Start of INPUT RECORDS

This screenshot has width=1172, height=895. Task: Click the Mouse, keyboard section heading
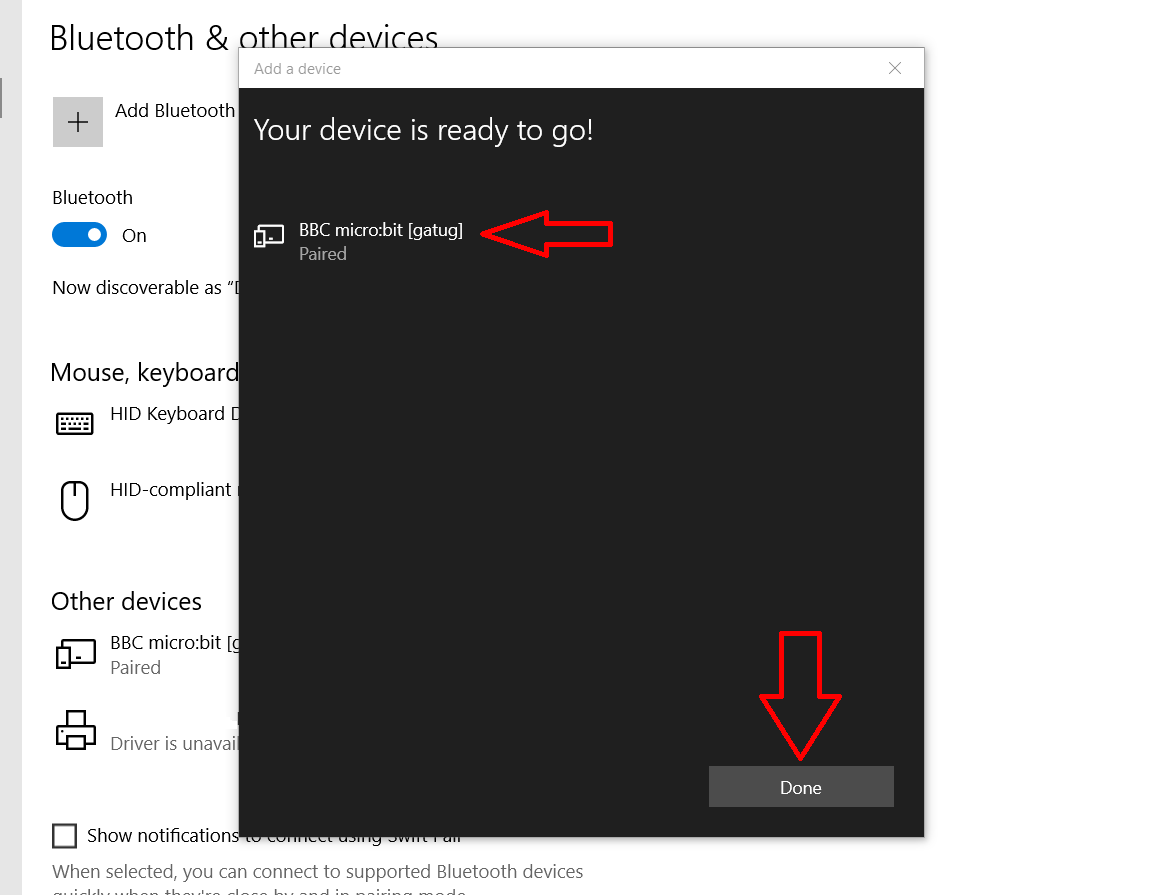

End of INPUT RECORDS
Start of INPUT RECORDS

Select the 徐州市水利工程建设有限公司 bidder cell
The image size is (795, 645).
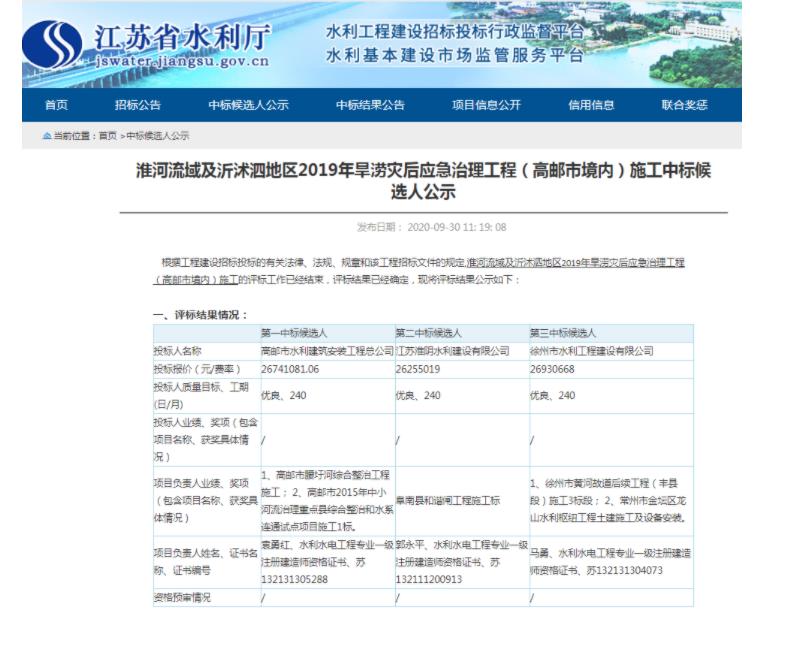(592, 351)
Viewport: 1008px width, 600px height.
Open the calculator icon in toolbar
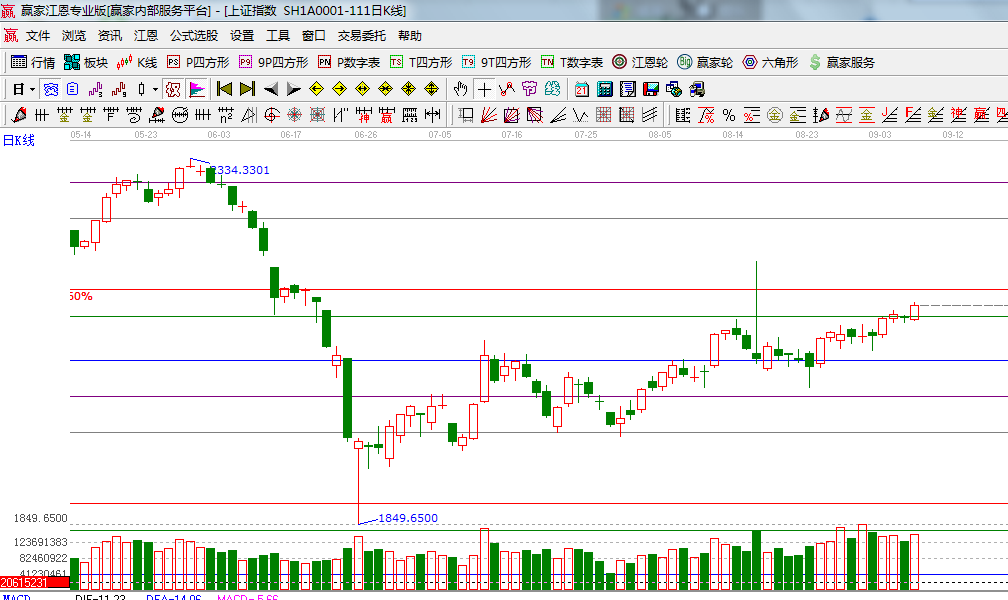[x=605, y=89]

End of INPUT RECORDS

How many of the lines above include the string "height"? Answer with the number only.

PROBLEM SOLUTION: 2